• _Stated task_:
Can you reproduce each of the records below line for line, with no changes?

• _Click-target data_:
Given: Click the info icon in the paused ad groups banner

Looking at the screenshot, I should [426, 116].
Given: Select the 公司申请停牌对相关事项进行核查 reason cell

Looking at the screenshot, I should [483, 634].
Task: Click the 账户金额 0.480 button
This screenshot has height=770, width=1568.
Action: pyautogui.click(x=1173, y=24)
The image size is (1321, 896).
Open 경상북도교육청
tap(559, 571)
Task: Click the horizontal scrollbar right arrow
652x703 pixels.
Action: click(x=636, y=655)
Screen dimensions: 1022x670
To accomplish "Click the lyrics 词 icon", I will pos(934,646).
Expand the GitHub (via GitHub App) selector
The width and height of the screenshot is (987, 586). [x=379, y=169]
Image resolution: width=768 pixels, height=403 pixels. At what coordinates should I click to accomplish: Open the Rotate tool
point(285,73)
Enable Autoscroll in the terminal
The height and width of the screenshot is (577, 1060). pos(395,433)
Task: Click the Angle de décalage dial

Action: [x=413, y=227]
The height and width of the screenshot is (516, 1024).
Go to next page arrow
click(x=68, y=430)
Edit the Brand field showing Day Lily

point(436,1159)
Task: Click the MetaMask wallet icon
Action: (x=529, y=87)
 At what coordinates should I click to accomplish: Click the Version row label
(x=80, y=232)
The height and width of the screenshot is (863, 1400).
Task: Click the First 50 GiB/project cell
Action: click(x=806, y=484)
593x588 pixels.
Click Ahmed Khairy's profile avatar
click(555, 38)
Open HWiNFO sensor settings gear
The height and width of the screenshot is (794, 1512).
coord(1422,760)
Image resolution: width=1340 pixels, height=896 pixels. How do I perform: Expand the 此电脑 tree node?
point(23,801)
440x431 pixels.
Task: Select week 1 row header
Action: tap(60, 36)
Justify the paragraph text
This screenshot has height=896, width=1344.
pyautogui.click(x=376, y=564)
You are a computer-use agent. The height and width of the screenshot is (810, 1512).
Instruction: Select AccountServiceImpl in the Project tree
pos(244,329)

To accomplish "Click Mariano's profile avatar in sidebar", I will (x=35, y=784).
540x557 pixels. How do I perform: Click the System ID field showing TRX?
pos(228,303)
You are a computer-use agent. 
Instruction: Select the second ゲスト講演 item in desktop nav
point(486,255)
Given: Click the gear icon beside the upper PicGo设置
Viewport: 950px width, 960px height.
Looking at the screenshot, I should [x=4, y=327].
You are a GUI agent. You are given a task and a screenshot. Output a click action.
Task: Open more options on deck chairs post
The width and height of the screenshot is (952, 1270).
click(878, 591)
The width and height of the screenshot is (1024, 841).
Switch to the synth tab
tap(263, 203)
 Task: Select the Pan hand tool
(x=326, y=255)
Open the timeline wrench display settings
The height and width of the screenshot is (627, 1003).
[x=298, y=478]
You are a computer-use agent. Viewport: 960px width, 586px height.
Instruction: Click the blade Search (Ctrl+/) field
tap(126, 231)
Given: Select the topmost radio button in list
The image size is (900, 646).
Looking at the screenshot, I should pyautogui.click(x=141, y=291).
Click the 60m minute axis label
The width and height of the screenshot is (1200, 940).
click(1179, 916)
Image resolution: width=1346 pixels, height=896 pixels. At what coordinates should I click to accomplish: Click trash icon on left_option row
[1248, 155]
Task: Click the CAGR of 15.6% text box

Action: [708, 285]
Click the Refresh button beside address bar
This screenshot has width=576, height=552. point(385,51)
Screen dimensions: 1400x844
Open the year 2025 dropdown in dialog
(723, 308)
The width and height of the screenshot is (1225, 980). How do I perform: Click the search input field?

• _Solution_:
Given: Click the info icon in the paused ad groups banner

Looking at the screenshot, I should [426, 116].
Given: Select the 公司申请停牌对相关事项进行核查 reason cell

Looking at the screenshot, I should [483, 634].
Task: Click the 账户金额 0.480 button
This screenshot has height=770, width=1568.
Action: pyautogui.click(x=1173, y=24)
The image size is (1321, 896).
Open 경상북도교육청
tap(559, 571)
Task: Click the horizontal scrollbar right arrow
652x703 pixels.
Action: click(x=636, y=655)
Screen dimensions: 1022x670
To accomplish "Click the lyrics 词 icon", I will pos(934,646).
Expand the GitHub (via GitHub App) selector
The width and height of the screenshot is (987, 586). [x=379, y=169]
Image resolution: width=768 pixels, height=403 pixels. At what coordinates should I click to accomplish: Open the Rotate tool
point(285,73)
Enable Autoscroll in the terminal
The height and width of the screenshot is (577, 1060). pos(395,433)
Task: Click the Angle de décalage dial

Action: [x=413, y=227]
The height and width of the screenshot is (516, 1024).
Go to next page arrow
click(x=68, y=430)
Edit the Brand field showing Day Lily

point(436,1159)
Task: Click the MetaMask wallet icon
Action: (x=529, y=87)
 At what coordinates should I click to accomplish: Click the Version row label
(x=80, y=232)
The height and width of the screenshot is (863, 1400).
Task: Click the First 50 GiB/project cell
Action: click(x=806, y=484)
593x588 pixels.
Click Ahmed Khairy's profile avatar
click(555, 38)
Open HWiNFO sensor settings gear
The height and width of the screenshot is (794, 1512).
coord(1422,760)
Image resolution: width=1340 pixels, height=896 pixels. How do I perform: Expand the 此电脑 tree node?
point(23,801)
440x431 pixels.
Task: Select week 1 row header
Action: tap(60, 36)
Justify the paragraph text
This screenshot has height=896, width=1344.
pyautogui.click(x=376, y=564)
You are a computer-use agent. The height and width of the screenshot is (810, 1512).
Instruction: Select AccountServiceImpl in the Project tree
pos(244,329)

To accomplish "Click Mariano's profile avatar in sidebar", I will (x=35, y=784).
540x557 pixels. How do I perform: Click the System ID field showing TRX?
pos(228,303)
You are a computer-use agent. 
Instruction: Select the second ゲスト講演 item in desktop nav
point(486,255)
Given: Click the gear icon beside the upper PicGo设置
Viewport: 950px width, 960px height.
Looking at the screenshot, I should [x=4, y=327].
You are a GUI agent. You are given a task and a screenshot. Output a click action.
Task: Open more options on deck chairs post
The width and height of the screenshot is (952, 1270).
click(878, 591)
The width and height of the screenshot is (1024, 841).
Switch to the synth tab
tap(263, 203)
 Task: Select the Pan hand tool
(x=326, y=255)
Open the timeline wrench display settings
The height and width of the screenshot is (627, 1003).
[x=298, y=478]
You are a computer-use agent. Viewport: 960px width, 586px height.
Instruction: Click the blade Search (Ctrl+/) field
tap(126, 231)
Given: Select the topmost radio button in list
The image size is (900, 646).
Looking at the screenshot, I should pyautogui.click(x=141, y=291).
Click the 60m minute axis label
The width and height of the screenshot is (1200, 940).
click(1179, 916)
Image resolution: width=1346 pixels, height=896 pixels. At what coordinates should I click to accomplish: Click trash icon on left_option row
[1248, 155]
Task: Click the CAGR of 15.6% text box

Action: [708, 285]
Click the Refresh button beside address bar
This screenshot has width=576, height=552. point(385,51)
Screen dimensions: 1400x844
Open the year 2025 dropdown in dialog
(723, 308)
The width and height of the screenshot is (1225, 980). How do I perform: Click the search input field?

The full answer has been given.